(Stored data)
◇ ◇ ◇
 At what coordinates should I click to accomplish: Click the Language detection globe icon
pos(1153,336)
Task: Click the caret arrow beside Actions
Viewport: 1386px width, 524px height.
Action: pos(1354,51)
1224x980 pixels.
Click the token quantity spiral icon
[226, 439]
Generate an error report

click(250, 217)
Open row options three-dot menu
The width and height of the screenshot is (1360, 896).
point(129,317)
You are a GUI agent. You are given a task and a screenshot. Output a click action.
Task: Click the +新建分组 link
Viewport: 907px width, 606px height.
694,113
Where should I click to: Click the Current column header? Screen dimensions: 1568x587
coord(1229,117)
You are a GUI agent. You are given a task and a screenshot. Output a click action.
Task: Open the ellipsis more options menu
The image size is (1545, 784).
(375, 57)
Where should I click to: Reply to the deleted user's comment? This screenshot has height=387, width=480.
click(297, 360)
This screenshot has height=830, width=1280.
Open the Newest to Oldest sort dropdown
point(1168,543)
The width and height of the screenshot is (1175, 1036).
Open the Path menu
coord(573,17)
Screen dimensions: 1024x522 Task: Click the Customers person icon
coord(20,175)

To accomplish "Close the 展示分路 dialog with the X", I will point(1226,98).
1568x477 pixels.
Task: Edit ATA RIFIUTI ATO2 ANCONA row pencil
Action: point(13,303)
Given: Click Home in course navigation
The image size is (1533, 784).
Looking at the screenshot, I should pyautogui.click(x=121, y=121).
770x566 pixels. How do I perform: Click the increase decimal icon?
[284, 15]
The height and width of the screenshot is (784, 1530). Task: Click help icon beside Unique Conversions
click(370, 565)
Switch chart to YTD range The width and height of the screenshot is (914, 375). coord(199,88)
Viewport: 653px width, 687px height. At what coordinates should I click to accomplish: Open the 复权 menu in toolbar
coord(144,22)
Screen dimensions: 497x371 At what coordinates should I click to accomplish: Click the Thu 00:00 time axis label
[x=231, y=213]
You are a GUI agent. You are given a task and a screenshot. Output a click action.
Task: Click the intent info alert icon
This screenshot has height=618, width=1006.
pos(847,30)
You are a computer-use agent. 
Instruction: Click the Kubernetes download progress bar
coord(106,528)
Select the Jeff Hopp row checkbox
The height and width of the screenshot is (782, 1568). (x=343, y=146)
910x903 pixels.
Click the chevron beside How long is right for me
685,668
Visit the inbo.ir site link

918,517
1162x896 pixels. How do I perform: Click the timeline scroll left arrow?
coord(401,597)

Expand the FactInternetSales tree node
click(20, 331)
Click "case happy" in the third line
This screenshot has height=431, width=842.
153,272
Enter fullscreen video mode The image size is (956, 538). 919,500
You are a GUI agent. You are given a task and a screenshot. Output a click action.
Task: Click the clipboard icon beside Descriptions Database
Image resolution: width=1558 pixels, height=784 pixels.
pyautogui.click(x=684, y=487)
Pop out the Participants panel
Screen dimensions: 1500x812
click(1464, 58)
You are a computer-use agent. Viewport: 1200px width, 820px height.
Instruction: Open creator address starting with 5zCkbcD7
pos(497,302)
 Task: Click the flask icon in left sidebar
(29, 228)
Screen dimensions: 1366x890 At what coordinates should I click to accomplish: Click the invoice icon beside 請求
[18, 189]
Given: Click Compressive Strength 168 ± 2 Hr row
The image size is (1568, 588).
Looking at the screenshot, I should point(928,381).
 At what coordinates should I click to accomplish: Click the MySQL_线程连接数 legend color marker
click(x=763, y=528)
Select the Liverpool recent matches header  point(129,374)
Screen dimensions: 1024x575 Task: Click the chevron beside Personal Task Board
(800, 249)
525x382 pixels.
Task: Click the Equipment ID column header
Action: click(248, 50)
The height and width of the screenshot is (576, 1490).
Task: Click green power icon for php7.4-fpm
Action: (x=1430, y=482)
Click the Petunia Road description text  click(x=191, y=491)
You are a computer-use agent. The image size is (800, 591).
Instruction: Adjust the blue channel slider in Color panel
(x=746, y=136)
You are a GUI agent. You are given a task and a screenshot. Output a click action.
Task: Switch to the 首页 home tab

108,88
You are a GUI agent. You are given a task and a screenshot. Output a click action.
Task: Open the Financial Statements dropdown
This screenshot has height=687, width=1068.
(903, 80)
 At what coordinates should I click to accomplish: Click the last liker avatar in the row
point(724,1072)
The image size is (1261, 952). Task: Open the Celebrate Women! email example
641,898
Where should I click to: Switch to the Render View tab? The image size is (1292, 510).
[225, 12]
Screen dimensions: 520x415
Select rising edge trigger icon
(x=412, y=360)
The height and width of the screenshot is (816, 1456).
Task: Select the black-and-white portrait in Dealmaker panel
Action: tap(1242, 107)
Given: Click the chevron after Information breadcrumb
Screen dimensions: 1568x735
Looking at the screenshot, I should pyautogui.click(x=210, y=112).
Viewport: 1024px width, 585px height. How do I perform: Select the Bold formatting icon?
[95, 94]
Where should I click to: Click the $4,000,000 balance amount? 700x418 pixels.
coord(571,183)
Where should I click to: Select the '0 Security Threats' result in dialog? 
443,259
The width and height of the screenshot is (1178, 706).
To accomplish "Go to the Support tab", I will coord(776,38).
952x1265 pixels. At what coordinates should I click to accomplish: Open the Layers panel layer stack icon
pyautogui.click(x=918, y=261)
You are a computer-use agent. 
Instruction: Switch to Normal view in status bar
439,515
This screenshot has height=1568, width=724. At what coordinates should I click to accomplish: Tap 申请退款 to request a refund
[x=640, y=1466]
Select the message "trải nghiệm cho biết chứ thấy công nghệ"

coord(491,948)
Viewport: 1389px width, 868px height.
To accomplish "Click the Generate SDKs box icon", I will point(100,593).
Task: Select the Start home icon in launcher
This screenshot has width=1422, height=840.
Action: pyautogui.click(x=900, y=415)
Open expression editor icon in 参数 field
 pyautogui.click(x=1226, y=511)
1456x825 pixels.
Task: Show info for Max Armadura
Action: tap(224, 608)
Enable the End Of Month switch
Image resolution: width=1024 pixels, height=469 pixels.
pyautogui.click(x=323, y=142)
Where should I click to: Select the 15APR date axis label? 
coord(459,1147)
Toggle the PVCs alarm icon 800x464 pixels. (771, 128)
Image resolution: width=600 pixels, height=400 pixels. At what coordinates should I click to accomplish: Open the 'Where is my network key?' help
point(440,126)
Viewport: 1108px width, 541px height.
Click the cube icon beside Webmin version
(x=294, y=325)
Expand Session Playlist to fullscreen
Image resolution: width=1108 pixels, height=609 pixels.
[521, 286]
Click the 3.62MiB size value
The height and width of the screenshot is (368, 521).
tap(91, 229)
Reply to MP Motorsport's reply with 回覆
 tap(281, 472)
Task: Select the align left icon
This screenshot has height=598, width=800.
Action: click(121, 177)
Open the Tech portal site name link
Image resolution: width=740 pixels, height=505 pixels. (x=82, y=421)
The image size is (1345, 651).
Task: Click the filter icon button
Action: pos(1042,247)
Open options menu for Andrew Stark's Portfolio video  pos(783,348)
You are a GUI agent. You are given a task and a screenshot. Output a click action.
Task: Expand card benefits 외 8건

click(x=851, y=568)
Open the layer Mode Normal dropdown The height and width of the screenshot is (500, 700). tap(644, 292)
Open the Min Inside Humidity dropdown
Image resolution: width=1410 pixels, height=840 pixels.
◇ ◇ ◇
PROBLEM TO WORK ON:
Transcribe each entry. Leave nothing out.

RESULT:
 At what coordinates should I click to accomplish: Click the Language detection globe icon
pos(1153,336)
Task: Click the caret arrow beside Actions
Viewport: 1386px width, 524px height.
Action: pos(1354,51)
1224x980 pixels.
Click the token quantity spiral icon
[226, 439]
Generate an error report

click(250, 217)
Open row options three-dot menu
The width and height of the screenshot is (1360, 896).
point(129,317)
You are a GUI agent. You are given a task and a screenshot. Output a click action.
Task: Click the +新建分组 link
Viewport: 907px width, 606px height.
694,113
Where should I click to: Click the Current column header? Screen dimensions: 1568x587
coord(1229,117)
You are a GUI agent. You are given a task and a screenshot. Output a click action.
Task: Open the ellipsis more options menu
The image size is (1545, 784).
(375, 57)
Where should I click to: Reply to the deleted user's comment? This screenshot has height=387, width=480.
click(297, 360)
This screenshot has height=830, width=1280.
Open the Newest to Oldest sort dropdown
point(1168,543)
The width and height of the screenshot is (1175, 1036).
Open the Path menu
coord(573,17)
Screen dimensions: 1024x522 Task: Click the Customers person icon
coord(20,175)

To accomplish "Close the 展示分路 dialog with the X", I will point(1226,98).
1568x477 pixels.
Task: Edit ATA RIFIUTI ATO2 ANCONA row pencil
Action: point(13,303)
Given: Click Home in course navigation
The image size is (1533, 784).
Looking at the screenshot, I should pyautogui.click(x=121, y=121).
770x566 pixels. How do I perform: Click the increase decimal icon?
[284, 15]
The height and width of the screenshot is (784, 1530). Task: Click help icon beside Unique Conversions
click(370, 565)
Switch chart to YTD range The width and height of the screenshot is (914, 375). coord(199,88)
Viewport: 653px width, 687px height. At what coordinates should I click to accomplish: Open the 复权 menu in toolbar
coord(144,22)
Screen dimensions: 497x371 At what coordinates should I click to accomplish: Click the Thu 00:00 time axis label
[x=231, y=213]
You are a GUI agent. You are given a task and a screenshot. Output a click action.
Task: Click the intent info alert icon
This screenshot has height=618, width=1006.
pos(847,30)
You are a computer-use agent. 
Instruction: Click the Kubernetes download progress bar
coord(106,528)
Select the Jeff Hopp row checkbox
The height and width of the screenshot is (782, 1568). (x=343, y=146)
910x903 pixels.
Click the chevron beside How long is right for me
685,668
Visit the inbo.ir site link

918,517
1162x896 pixels. How do I perform: Click the timeline scroll left arrow?
coord(401,597)

Expand the FactInternetSales tree node
click(20, 331)
Click "case happy" in the third line
This screenshot has height=431, width=842.
153,272
Enter fullscreen video mode The image size is (956, 538). 919,500
You are a GUI agent. You are given a task and a screenshot. Output a click action.
Task: Click the clipboard icon beside Descriptions Database
Image resolution: width=1558 pixels, height=784 pixels.
pyautogui.click(x=684, y=487)
Pop out the Participants panel
Screen dimensions: 1500x812
click(1464, 58)
You are a computer-use agent. Viewport: 1200px width, 820px height.
Instruction: Open creator address starting with 5zCkbcD7
pos(497,302)
 Task: Click the flask icon in left sidebar
(29, 228)
Screen dimensions: 1366x890 At what coordinates should I click to accomplish: Click the invoice icon beside 請求
[18, 189]
Given: Click Compressive Strength 168 ± 2 Hr row
The image size is (1568, 588).
Looking at the screenshot, I should point(928,381).
 At what coordinates should I click to accomplish: Click the MySQL_线程连接数 legend color marker
click(x=763, y=528)
Select the Liverpool recent matches header  point(129,374)
Screen dimensions: 1024x575 Task: Click the chevron beside Personal Task Board
(800, 249)
525x382 pixels.
Task: Click the Equipment ID column header
Action: click(248, 50)
The height and width of the screenshot is (576, 1490).
Task: Click green power icon for php7.4-fpm
Action: (x=1430, y=482)
Click the Petunia Road description text  click(x=191, y=491)
You are a computer-use agent. The image size is (800, 591).
Instruction: Adjust the blue channel slider in Color panel
(x=746, y=136)
You are a GUI agent. You are given a task and a screenshot. Output a click action.
Task: Switch to the 首页 home tab

108,88
You are a GUI agent. You are given a task and a screenshot. Output a click action.
Task: Open the Financial Statements dropdown
This screenshot has height=687, width=1068.
(903, 80)
 At what coordinates should I click to accomplish: Click the last liker avatar in the row
point(724,1072)
The image size is (1261, 952). Task: Open the Celebrate Women! email example
641,898
Where should I click to: Switch to the Render View tab? The image size is (1292, 510).
[225, 12]
Screen dimensions: 520x415
Select rising edge trigger icon
(x=412, y=360)
The height and width of the screenshot is (816, 1456).
Task: Select the black-and-white portrait in Dealmaker panel
Action: tap(1242, 107)
Given: Click the chevron after Information breadcrumb
Screen dimensions: 1568x735
Looking at the screenshot, I should pyautogui.click(x=210, y=112).
Viewport: 1024px width, 585px height. How do I perform: Select the Bold formatting icon?
[95, 94]
Where should I click to: Click the $4,000,000 balance amount? 700x418 pixels.
coord(571,183)
Where should I click to: Select the '0 Security Threats' result in dialog? 
443,259
The width and height of the screenshot is (1178, 706).
To accomplish "Go to the Support tab", I will coord(776,38).
952x1265 pixels. At what coordinates should I click to accomplish: Open the Layers panel layer stack icon
pyautogui.click(x=918, y=261)
You are a computer-use agent. 
Instruction: Switch to Normal view in status bar
439,515
This screenshot has height=1568, width=724. At what coordinates should I click to accomplish: Tap 申请退款 to request a refund
[x=640, y=1466]
Select the message "trải nghiệm cho biết chứ thấy công nghệ"

coord(491,948)
Viewport: 1389px width, 868px height.
To accomplish "Click the Generate SDKs box icon", I will point(100,593).
Task: Select the Start home icon in launcher
This screenshot has width=1422, height=840.
Action: pyautogui.click(x=900, y=415)
Open expression editor icon in 参数 field
 pyautogui.click(x=1226, y=511)
1456x825 pixels.
Task: Show info for Max Armadura
Action: tap(224, 608)
Enable the End Of Month switch
Image resolution: width=1024 pixels, height=469 pixels.
pyautogui.click(x=323, y=142)
Where should I click to: Select the 15APR date axis label? 
coord(459,1147)
Toggle the PVCs alarm icon 800x464 pixels. (771, 128)
Image resolution: width=600 pixels, height=400 pixels. At what coordinates should I click to accomplish: Open the 'Where is my network key?' help
point(440,126)
Viewport: 1108px width, 541px height.
Click the cube icon beside Webmin version
(x=294, y=325)
Expand Session Playlist to fullscreen
Image resolution: width=1108 pixels, height=609 pixels.
[521, 286]
Click the 3.62MiB size value
The height and width of the screenshot is (368, 521).
tap(91, 229)
Reply to MP Motorsport's reply with 回覆
 tap(281, 472)
Task: Select the align left icon
This screenshot has height=598, width=800.
Action: click(121, 177)
Open the Tech portal site name link
Image resolution: width=740 pixels, height=505 pixels. (x=82, y=421)
The image size is (1345, 651).
Task: Click the filter icon button
Action: pos(1042,247)
Open options menu for Andrew Stark's Portfolio video  pos(783,348)
You are a GUI agent. You are given a task and a screenshot. Output a click action.
Task: Expand card benefits 외 8건

click(x=851, y=568)
Open the layer Mode Normal dropdown The height and width of the screenshot is (500, 700). tap(644, 292)
Open the Min Inside Humidity dropdown
Image resolution: width=1410 pixels, height=840 pixels.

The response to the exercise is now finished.